Wednesday, April 1, 2009

NOL - Sell: February 2009 Operational Update – Slight Volume Uptick

NOL’s Feb-09 weekly volumes +10% MoM, -21% YoY, but MoM comparison is distorted by CNY effects in Jan-09; excluding these, we estimate weekly volumes were +1-2% MoM. Feb’s slight volume uptick echoes well with limited economic data releases suggesting tentative bottoming signs, e.g., S’pore’s first MoM increase in NODX. NOL’s rates continue to decline by 10% MoM, 16% YoY on lower core freight rates and lower bunker surcharges.

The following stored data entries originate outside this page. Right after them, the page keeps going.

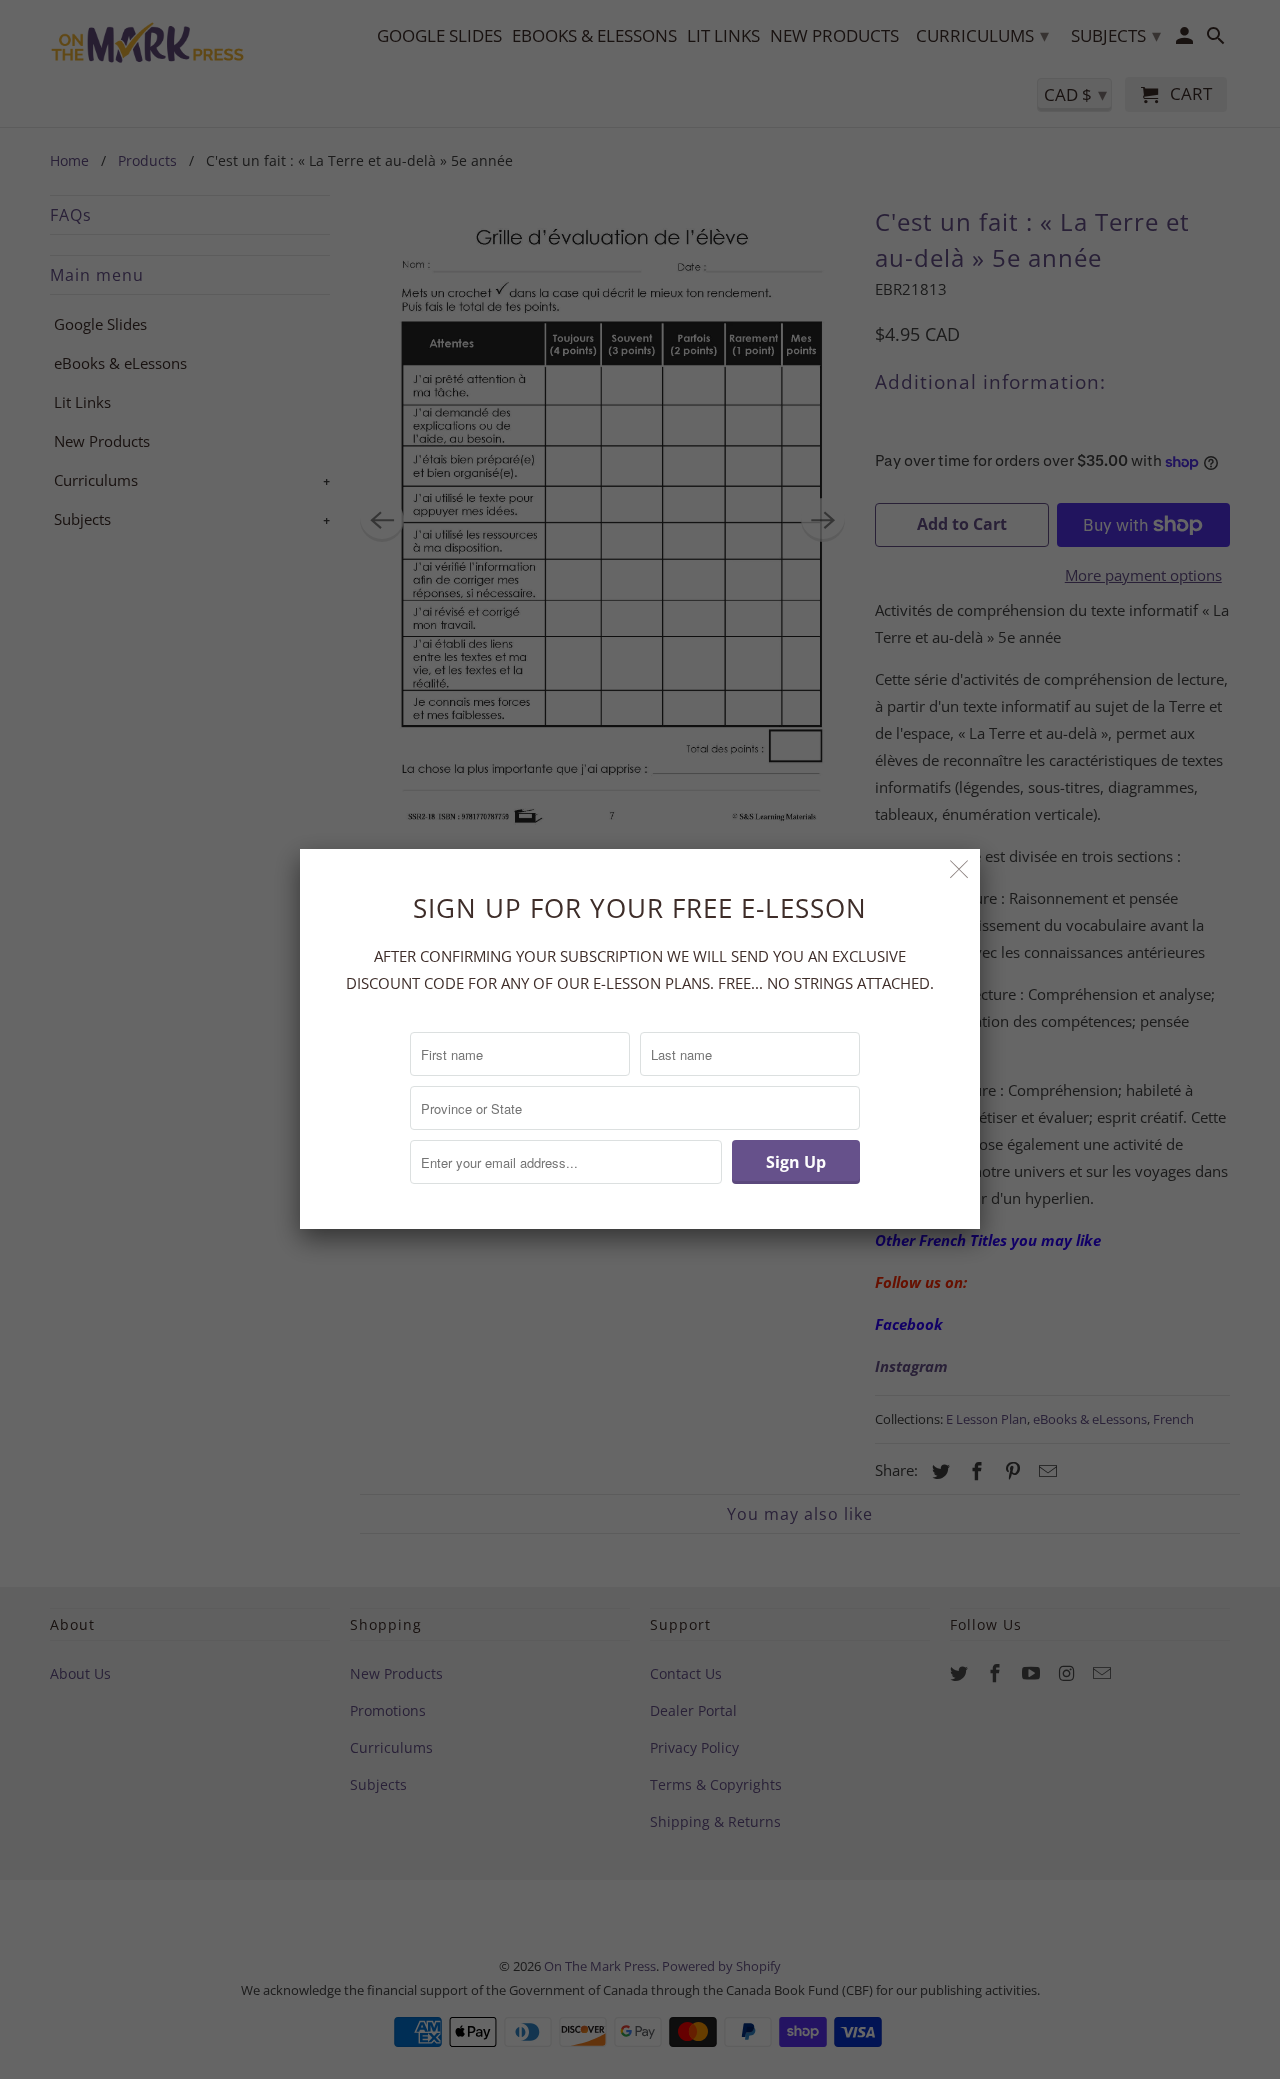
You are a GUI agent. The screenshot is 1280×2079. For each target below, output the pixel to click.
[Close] (959, 869)
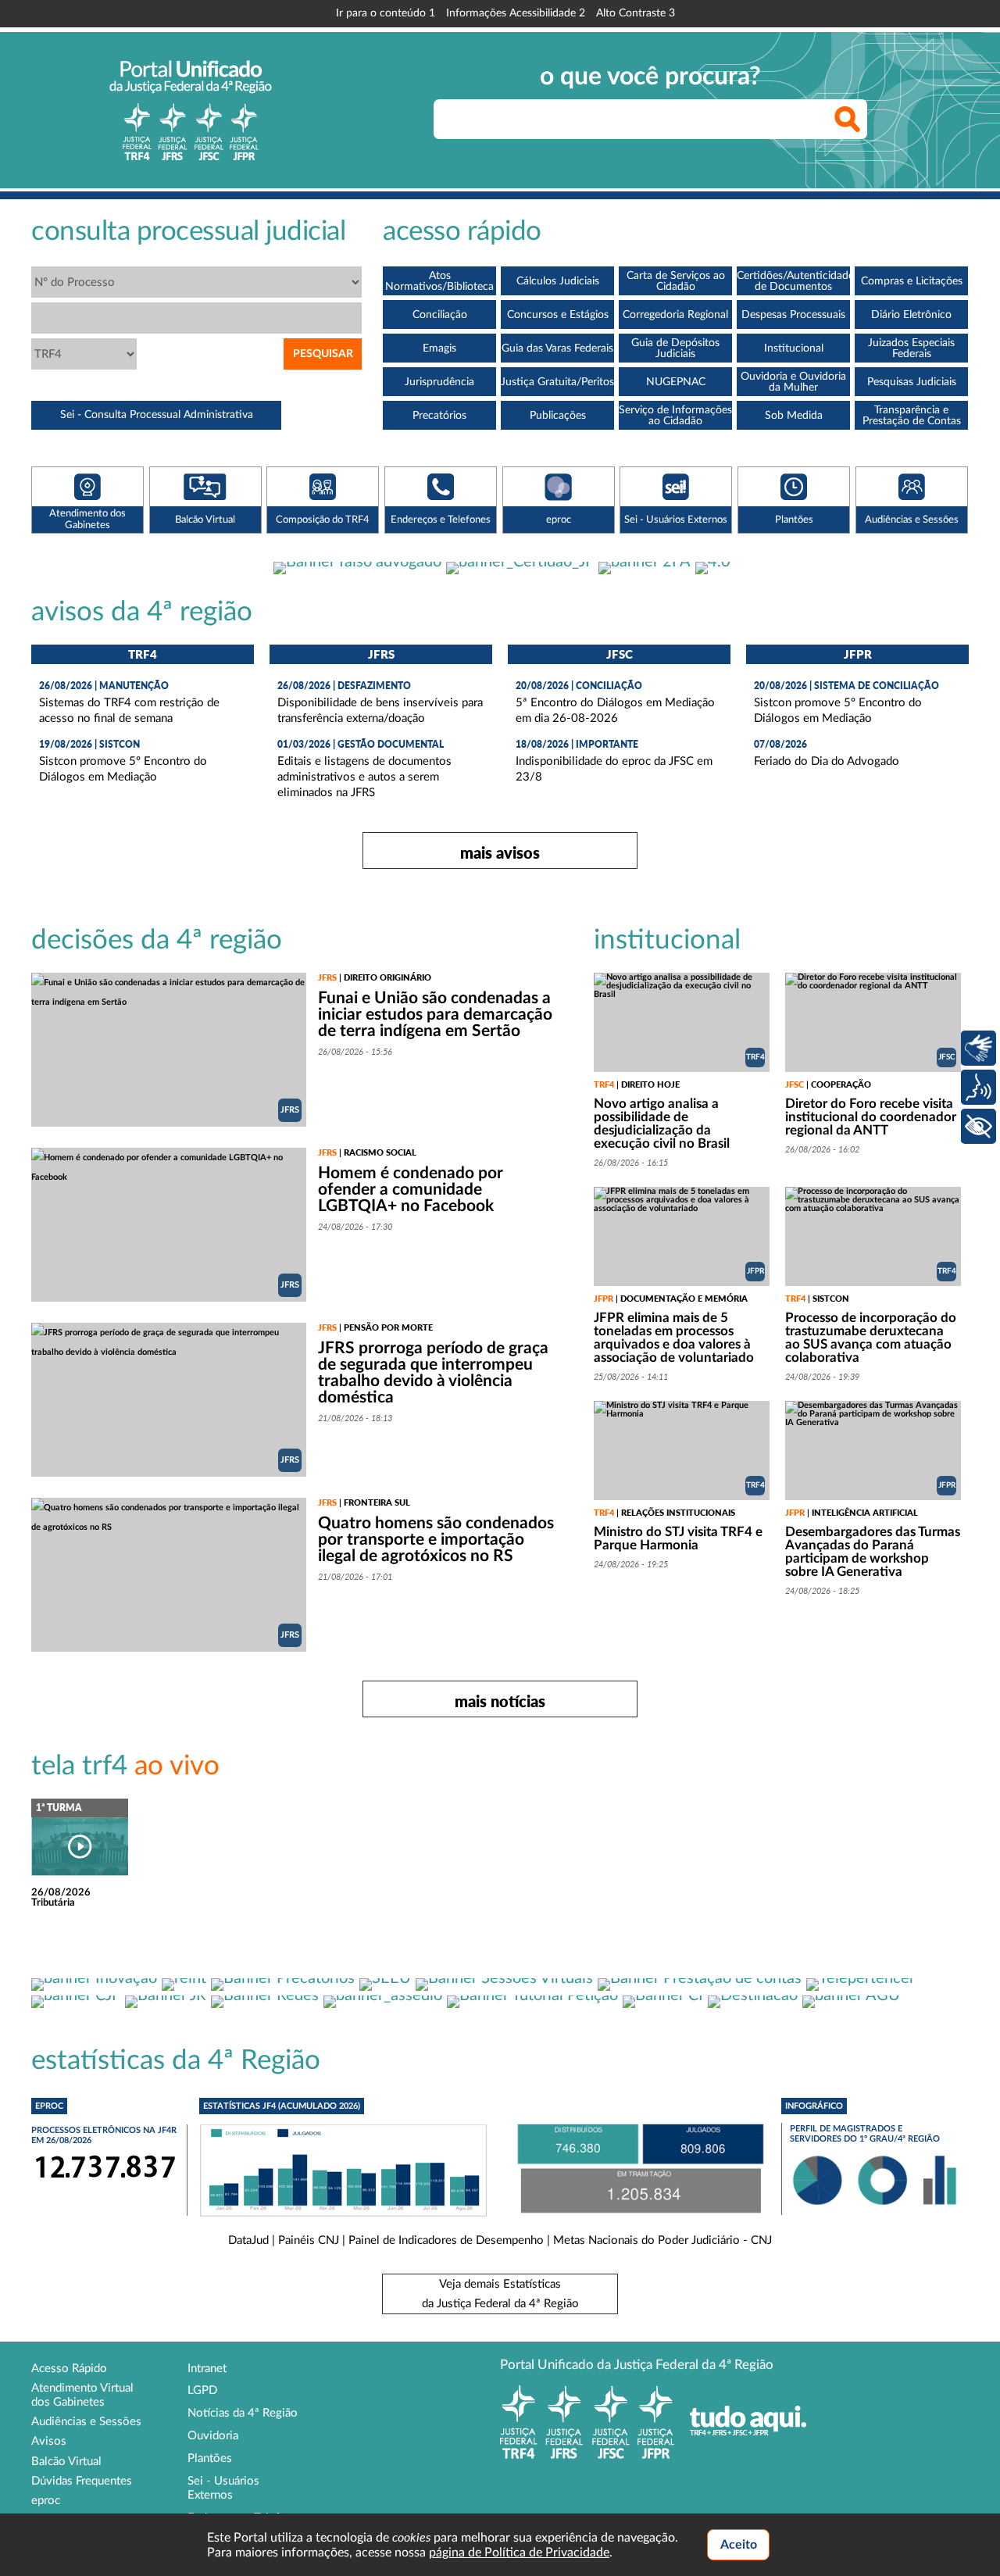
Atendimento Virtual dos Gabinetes (82, 2395)
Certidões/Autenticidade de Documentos (793, 281)
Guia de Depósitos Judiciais (675, 348)
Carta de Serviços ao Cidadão (676, 281)
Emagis (439, 348)
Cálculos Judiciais (557, 281)
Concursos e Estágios (558, 314)
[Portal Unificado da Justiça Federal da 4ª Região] (190, 110)
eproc (45, 2500)
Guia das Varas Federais (557, 348)
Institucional (793, 348)
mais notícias (500, 1701)
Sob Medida (794, 415)
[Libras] (978, 1048)
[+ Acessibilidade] (978, 1126)
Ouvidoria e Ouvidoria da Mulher (793, 382)
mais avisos (500, 852)
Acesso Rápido (69, 2368)
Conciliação (439, 314)
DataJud (248, 2240)
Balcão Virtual (66, 2461)
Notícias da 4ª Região (243, 2413)
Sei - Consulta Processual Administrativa (156, 414)
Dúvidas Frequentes (81, 2481)
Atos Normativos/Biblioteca (439, 281)
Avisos (48, 2441)
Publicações (558, 415)
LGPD (202, 2390)
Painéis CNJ (308, 2240)
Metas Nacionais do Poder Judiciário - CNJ (662, 2240)
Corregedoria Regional (675, 314)
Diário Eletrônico (911, 314)
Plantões (210, 2458)
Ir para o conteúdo (385, 13)
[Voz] (978, 1087)
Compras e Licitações (911, 281)
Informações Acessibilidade (515, 13)
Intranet (207, 2368)
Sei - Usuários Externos (223, 2488)
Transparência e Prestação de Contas (911, 416)
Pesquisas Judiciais (911, 382)
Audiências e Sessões (86, 2422)
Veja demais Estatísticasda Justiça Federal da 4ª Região (500, 2294)
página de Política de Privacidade (519, 2552)
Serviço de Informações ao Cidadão (675, 416)
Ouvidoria (213, 2436)
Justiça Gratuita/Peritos (557, 382)
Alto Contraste (635, 13)
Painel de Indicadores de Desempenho (446, 2240)
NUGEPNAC (675, 382)
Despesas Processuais (793, 314)
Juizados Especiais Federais (911, 348)
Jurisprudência (439, 382)
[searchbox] (650, 119)
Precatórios (439, 415)
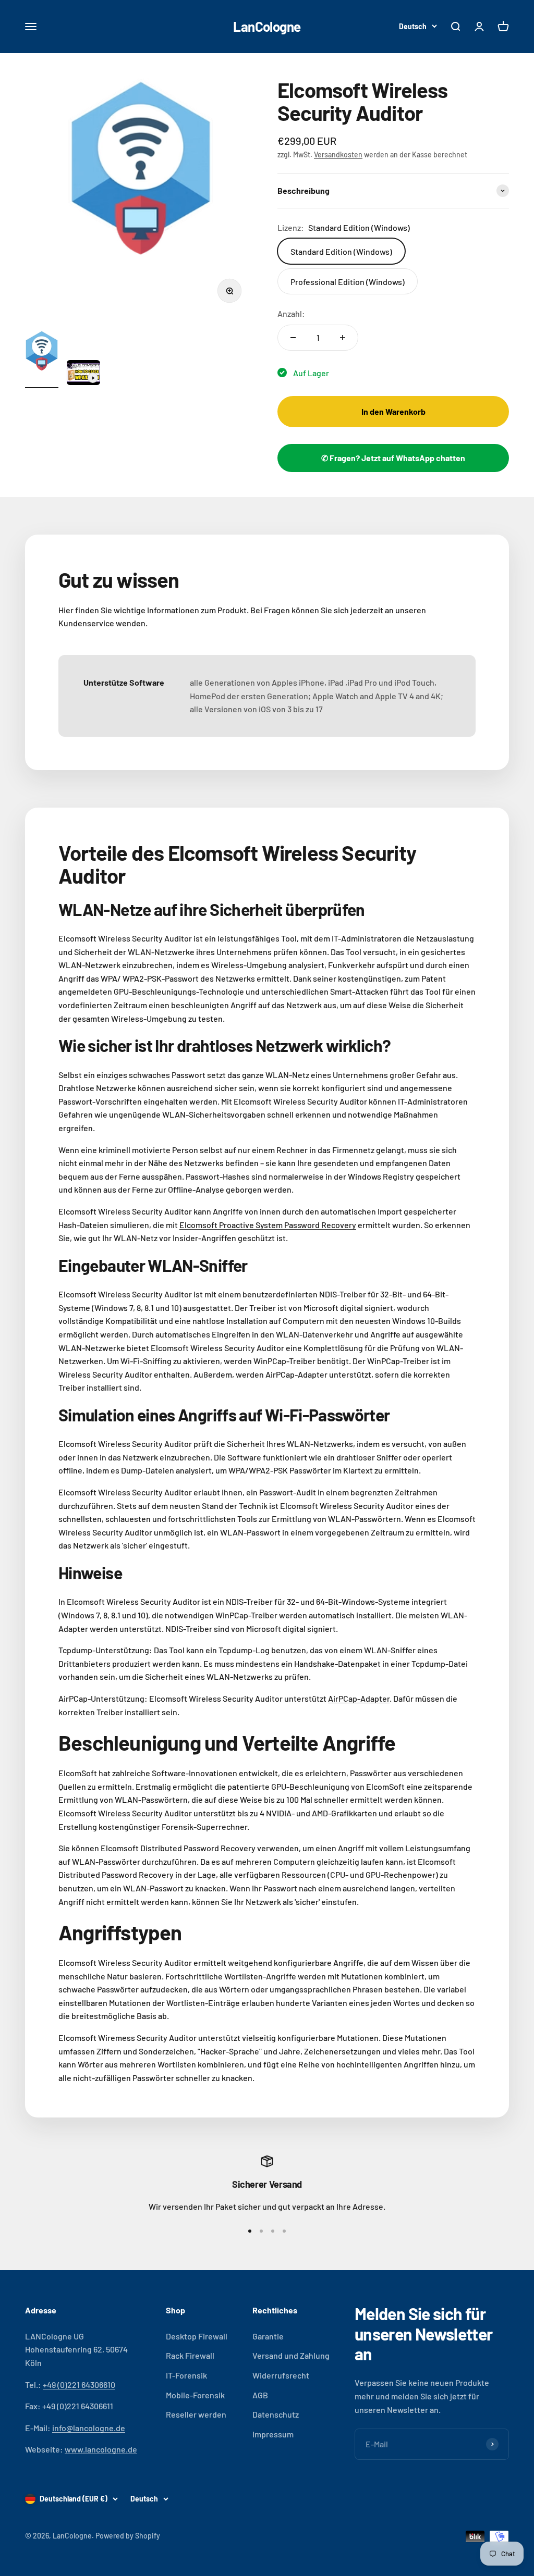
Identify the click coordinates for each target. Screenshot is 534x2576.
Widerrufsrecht (280, 2375)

Too early to turn positive — Liner companies continue to face severe headwinds on two fronts: vessel financing and demand/supply imbalance. Fortis, one of the Top 5 banks offering syndicated shipping loans, noted that only 4 deals worth US$332mn were completed in 1Q09 vs. 268 deals worth US$70bn in 2008 (US$15.8bn in 1Q08), and syndication activity was “dead right now”. Ship owners need to raise US$350-500bn for committed orders at shipyards but face intense competition for limited funds, declining collateral values and higher spreads (300bps currently from 50-100bps 12 months ago).

Hope for supply rationalization — More aggressive delivery postponements and cancellations of existing order book remain the industry’s best hope for restoring demand/supply equilibrium. Only 0.2mn TEU of containerships were delivered in Jan+Feb-09 vs. expected 1.8mn TEU for 2009, implying delivery shortfall of 0.6mn TEU in 2009 (33% of current expected deliveries). We expect demand/supply to trend toward equilibrium at the earliest by end-2011.

No reason to own NOL – We maintain our Sell/High Risk rating given our cautious industry outlook. Our S$0.90 TP is based on trough PB of ~0.4x.